## ASSIGNMENT
Rewrite the lines below, putting "Point out an element on the screen" wherever "Locate an element on the screen" occurs and leaving everything else unchanged.

## RECORDS SHOWN
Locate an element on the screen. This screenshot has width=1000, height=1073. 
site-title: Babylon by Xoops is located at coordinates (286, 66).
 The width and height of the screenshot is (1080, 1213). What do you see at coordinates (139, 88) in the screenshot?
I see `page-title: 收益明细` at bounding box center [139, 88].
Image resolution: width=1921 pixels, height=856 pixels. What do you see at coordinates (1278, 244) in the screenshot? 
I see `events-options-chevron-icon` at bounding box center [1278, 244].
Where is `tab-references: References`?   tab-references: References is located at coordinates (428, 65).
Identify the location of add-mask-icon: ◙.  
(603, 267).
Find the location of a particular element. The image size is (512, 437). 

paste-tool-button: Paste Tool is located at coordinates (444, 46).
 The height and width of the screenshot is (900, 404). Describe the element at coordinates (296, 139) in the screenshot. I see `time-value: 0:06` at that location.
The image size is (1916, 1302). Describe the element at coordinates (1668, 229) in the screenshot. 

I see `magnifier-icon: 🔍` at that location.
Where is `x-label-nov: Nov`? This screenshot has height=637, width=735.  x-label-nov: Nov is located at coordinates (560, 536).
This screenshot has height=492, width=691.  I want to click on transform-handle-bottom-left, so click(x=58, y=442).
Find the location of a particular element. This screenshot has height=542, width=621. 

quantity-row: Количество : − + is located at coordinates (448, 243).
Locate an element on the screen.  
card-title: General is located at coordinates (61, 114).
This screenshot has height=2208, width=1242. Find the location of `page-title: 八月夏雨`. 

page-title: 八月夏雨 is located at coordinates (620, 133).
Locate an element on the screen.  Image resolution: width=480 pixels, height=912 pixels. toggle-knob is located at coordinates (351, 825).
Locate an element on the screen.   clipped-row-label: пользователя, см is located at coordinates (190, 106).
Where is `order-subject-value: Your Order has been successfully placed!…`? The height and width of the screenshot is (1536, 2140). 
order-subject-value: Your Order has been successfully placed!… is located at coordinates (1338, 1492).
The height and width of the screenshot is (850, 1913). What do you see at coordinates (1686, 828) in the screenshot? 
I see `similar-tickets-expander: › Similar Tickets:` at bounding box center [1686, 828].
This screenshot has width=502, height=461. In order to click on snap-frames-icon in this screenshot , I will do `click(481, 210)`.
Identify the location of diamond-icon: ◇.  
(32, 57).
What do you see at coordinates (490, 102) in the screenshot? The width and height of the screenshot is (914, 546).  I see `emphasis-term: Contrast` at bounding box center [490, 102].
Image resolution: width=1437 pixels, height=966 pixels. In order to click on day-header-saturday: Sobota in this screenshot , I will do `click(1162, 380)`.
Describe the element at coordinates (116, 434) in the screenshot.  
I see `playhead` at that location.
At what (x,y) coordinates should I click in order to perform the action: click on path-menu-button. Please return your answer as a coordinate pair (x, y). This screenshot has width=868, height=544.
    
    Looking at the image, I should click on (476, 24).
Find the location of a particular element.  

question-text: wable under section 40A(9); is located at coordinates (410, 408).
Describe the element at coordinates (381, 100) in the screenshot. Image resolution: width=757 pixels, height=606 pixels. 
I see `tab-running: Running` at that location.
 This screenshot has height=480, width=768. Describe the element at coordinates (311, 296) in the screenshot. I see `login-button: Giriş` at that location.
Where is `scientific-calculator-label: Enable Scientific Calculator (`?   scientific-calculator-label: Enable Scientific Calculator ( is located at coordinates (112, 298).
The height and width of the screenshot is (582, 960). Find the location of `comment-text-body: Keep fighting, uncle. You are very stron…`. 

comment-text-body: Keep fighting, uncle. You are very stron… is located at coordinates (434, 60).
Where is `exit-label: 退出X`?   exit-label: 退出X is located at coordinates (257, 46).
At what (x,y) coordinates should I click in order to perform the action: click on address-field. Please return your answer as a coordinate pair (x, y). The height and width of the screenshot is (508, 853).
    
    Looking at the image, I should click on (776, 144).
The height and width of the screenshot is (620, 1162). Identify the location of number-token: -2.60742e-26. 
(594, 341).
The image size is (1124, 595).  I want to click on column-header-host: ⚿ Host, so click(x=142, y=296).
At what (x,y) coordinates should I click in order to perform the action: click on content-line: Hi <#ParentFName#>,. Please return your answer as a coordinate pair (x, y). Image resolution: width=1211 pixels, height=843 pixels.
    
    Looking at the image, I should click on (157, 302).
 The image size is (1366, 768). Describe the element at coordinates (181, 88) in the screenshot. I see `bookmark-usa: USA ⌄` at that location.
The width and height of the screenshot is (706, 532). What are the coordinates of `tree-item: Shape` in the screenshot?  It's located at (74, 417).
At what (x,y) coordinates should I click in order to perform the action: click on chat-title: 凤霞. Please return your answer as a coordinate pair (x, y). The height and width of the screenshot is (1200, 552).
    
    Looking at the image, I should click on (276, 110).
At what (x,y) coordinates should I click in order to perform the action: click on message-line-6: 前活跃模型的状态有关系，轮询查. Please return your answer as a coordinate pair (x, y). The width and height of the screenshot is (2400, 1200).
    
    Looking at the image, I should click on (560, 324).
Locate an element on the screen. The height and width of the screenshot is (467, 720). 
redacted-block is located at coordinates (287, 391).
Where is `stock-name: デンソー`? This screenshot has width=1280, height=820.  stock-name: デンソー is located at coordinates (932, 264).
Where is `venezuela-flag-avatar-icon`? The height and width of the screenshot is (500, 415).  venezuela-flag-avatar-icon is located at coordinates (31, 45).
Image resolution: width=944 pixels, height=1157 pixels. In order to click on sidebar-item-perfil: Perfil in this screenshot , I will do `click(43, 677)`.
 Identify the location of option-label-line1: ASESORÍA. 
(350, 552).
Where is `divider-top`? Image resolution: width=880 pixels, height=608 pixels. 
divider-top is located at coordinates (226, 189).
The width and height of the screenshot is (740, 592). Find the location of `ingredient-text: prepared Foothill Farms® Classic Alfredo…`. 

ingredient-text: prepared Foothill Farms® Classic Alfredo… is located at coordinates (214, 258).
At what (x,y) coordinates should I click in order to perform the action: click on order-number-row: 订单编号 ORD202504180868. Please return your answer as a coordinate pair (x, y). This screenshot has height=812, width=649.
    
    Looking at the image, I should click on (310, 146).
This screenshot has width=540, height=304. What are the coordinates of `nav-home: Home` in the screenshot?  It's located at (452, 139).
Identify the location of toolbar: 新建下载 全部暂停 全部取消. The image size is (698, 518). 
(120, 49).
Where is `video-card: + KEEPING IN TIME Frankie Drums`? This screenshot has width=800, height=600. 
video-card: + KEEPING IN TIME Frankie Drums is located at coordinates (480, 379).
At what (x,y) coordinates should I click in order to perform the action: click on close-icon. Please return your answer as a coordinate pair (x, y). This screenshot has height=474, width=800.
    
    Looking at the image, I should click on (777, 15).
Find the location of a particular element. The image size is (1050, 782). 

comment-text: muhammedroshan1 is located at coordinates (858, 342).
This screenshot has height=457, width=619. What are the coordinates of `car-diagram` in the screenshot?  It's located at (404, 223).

## TASK SOLUTION
Point out an element on the screen. This screenshot has width=1000, height=1073. 
site-title: Babylon by Xoops is located at coordinates (286, 66).
 The width and height of the screenshot is (1080, 1213). What do you see at coordinates (139, 88) in the screenshot?
I see `page-title: 收益明细` at bounding box center [139, 88].
Image resolution: width=1921 pixels, height=856 pixels. What do you see at coordinates (1278, 244) in the screenshot? 
I see `events-options-chevron-icon` at bounding box center [1278, 244].
Where is `tab-references: References`?   tab-references: References is located at coordinates (428, 65).
Identify the location of add-mask-icon: ◙.  
(603, 267).
Find the location of a particular element. The image size is (512, 437). 

paste-tool-button: Paste Tool is located at coordinates (444, 46).
 The height and width of the screenshot is (900, 404). Describe the element at coordinates (296, 139) in the screenshot. I see `time-value: 0:06` at that location.
The image size is (1916, 1302). Describe the element at coordinates (1668, 229) in the screenshot. 

I see `magnifier-icon: 🔍` at that location.
Where is `x-label-nov: Nov`? This screenshot has height=637, width=735.  x-label-nov: Nov is located at coordinates (560, 536).
This screenshot has height=492, width=691.  I want to click on transform-handle-bottom-left, so click(x=58, y=442).
Find the location of a particular element. This screenshot has height=542, width=621. 

quantity-row: Количество : − + is located at coordinates (448, 243).
Point out an element on the screen.  
card-title: General is located at coordinates (61, 114).
This screenshot has height=2208, width=1242. Find the location of `page-title: 八月夏雨`. 

page-title: 八月夏雨 is located at coordinates (620, 133).
Point out an element on the screen.  Image resolution: width=480 pixels, height=912 pixels. toggle-knob is located at coordinates (351, 825).
Point out an element on the screen.   clipped-row-label: пользователя, см is located at coordinates (190, 106).
Where is `order-subject-value: Your Order has been successfully placed!…`? The height and width of the screenshot is (1536, 2140). 
order-subject-value: Your Order has been successfully placed!… is located at coordinates (1338, 1492).
The height and width of the screenshot is (850, 1913). What do you see at coordinates (1686, 828) in the screenshot? 
I see `similar-tickets-expander: › Similar Tickets:` at bounding box center [1686, 828].
This screenshot has width=502, height=461. In order to click on snap-frames-icon in this screenshot , I will do `click(481, 210)`.
Identify the location of diamond-icon: ◇.  
(32, 57).
What do you see at coordinates (490, 102) in the screenshot? The width and height of the screenshot is (914, 546).  I see `emphasis-term: Contrast` at bounding box center [490, 102].
Image resolution: width=1437 pixels, height=966 pixels. In order to click on day-header-saturday: Sobota in this screenshot , I will do `click(1162, 380)`.
Describe the element at coordinates (116, 434) in the screenshot.  
I see `playhead` at that location.
At what (x,y) coordinates should I click in order to perform the action: click on path-menu-button. Please return your answer as a coordinate pair (x, y). This screenshot has width=868, height=544.
    
    Looking at the image, I should click on (476, 24).
Find the location of a particular element.  

question-text: wable under section 40A(9); is located at coordinates (410, 408).
Describe the element at coordinates (381, 100) in the screenshot. Image resolution: width=757 pixels, height=606 pixels. 
I see `tab-running: Running` at that location.
 This screenshot has height=480, width=768. Describe the element at coordinates (311, 296) in the screenshot. I see `login-button: Giriş` at that location.
Where is `scientific-calculator-label: Enable Scientific Calculator (`?   scientific-calculator-label: Enable Scientific Calculator ( is located at coordinates (112, 298).
The height and width of the screenshot is (582, 960). Find the location of `comment-text-body: Keep fighting, uncle. You are very stron…`. 

comment-text-body: Keep fighting, uncle. You are very stron… is located at coordinates (434, 60).
Where is `exit-label: 退出X`?   exit-label: 退出X is located at coordinates (257, 46).
At what (x,y) coordinates should I click in order to perform the action: click on address-field. Please return your answer as a coordinate pair (x, y). The height and width of the screenshot is (508, 853).
    
    Looking at the image, I should click on (776, 144).
The height and width of the screenshot is (620, 1162). Identify the location of number-token: -2.60742e-26. 
(594, 341).
The image size is (1124, 595).  I want to click on column-header-host: ⚿ Host, so click(x=142, y=296).
At what (x,y) coordinates should I click in order to perform the action: click on content-line: Hi <#ParentFName#>,. Please return your answer as a coordinate pair (x, y). Image resolution: width=1211 pixels, height=843 pixels.
    
    Looking at the image, I should click on (157, 302).
 The image size is (1366, 768). Describe the element at coordinates (181, 88) in the screenshot. I see `bookmark-usa: USA ⌄` at that location.
The width and height of the screenshot is (706, 532). What are the coordinates of `tree-item: Shape` in the screenshot?  It's located at (74, 417).
At what (x,y) coordinates should I click in order to perform the action: click on chat-title: 凤霞. Please return your answer as a coordinate pair (x, y). The height and width of the screenshot is (1200, 552).
    
    Looking at the image, I should click on (276, 110).
At what (x,y) coordinates should I click in order to perform the action: click on message-line-6: 前活跃模型的状态有关系，轮询查. Please return your answer as a coordinate pair (x, y). The width and height of the screenshot is (2400, 1200).
    
    Looking at the image, I should click on (560, 324).
Point out an element on the screen. The height and width of the screenshot is (467, 720). 
redacted-block is located at coordinates (287, 391).
Where is `stock-name: デンソー`? This screenshot has width=1280, height=820.  stock-name: デンソー is located at coordinates (932, 264).
Where is `venezuela-flag-avatar-icon`? The height and width of the screenshot is (500, 415).  venezuela-flag-avatar-icon is located at coordinates (31, 45).
Image resolution: width=944 pixels, height=1157 pixels. In order to click on sidebar-item-perfil: Perfil in this screenshot , I will do `click(43, 677)`.
 Identify the location of option-label-line1: ASESORÍA. 
(350, 552).
Where is `divider-top`? Image resolution: width=880 pixels, height=608 pixels. 
divider-top is located at coordinates (226, 189).
The width and height of the screenshot is (740, 592). Find the location of `ingredient-text: prepared Foothill Farms® Classic Alfredo…`. 

ingredient-text: prepared Foothill Farms® Classic Alfredo… is located at coordinates (214, 258).
At what (x,y) coordinates should I click in order to perform the action: click on order-number-row: 订单编号 ORD202504180868. Please return your answer as a coordinate pair (x, y). This screenshot has height=812, width=649.
    
    Looking at the image, I should click on (310, 146).
This screenshot has width=540, height=304. What are the coordinates of `nav-home: Home` in the screenshot?  It's located at (452, 139).
Identify the location of toolbar: 新建下载 全部暂停 全部取消. The image size is (698, 518). 
(120, 49).
Where is `video-card: + KEEPING IN TIME Frankie Drums`? This screenshot has width=800, height=600. 
video-card: + KEEPING IN TIME Frankie Drums is located at coordinates (480, 379).
At what (x,y) coordinates should I click in order to perform the action: click on close-icon. Please return your answer as a coordinate pair (x, y). This screenshot has height=474, width=800.
    
    Looking at the image, I should click on (777, 15).
Find the location of a particular element. The image size is (1050, 782). 

comment-text: muhammedroshan1 is located at coordinates (858, 342).
This screenshot has height=457, width=619. What are the coordinates of `car-diagram` in the screenshot?  It's located at (404, 223).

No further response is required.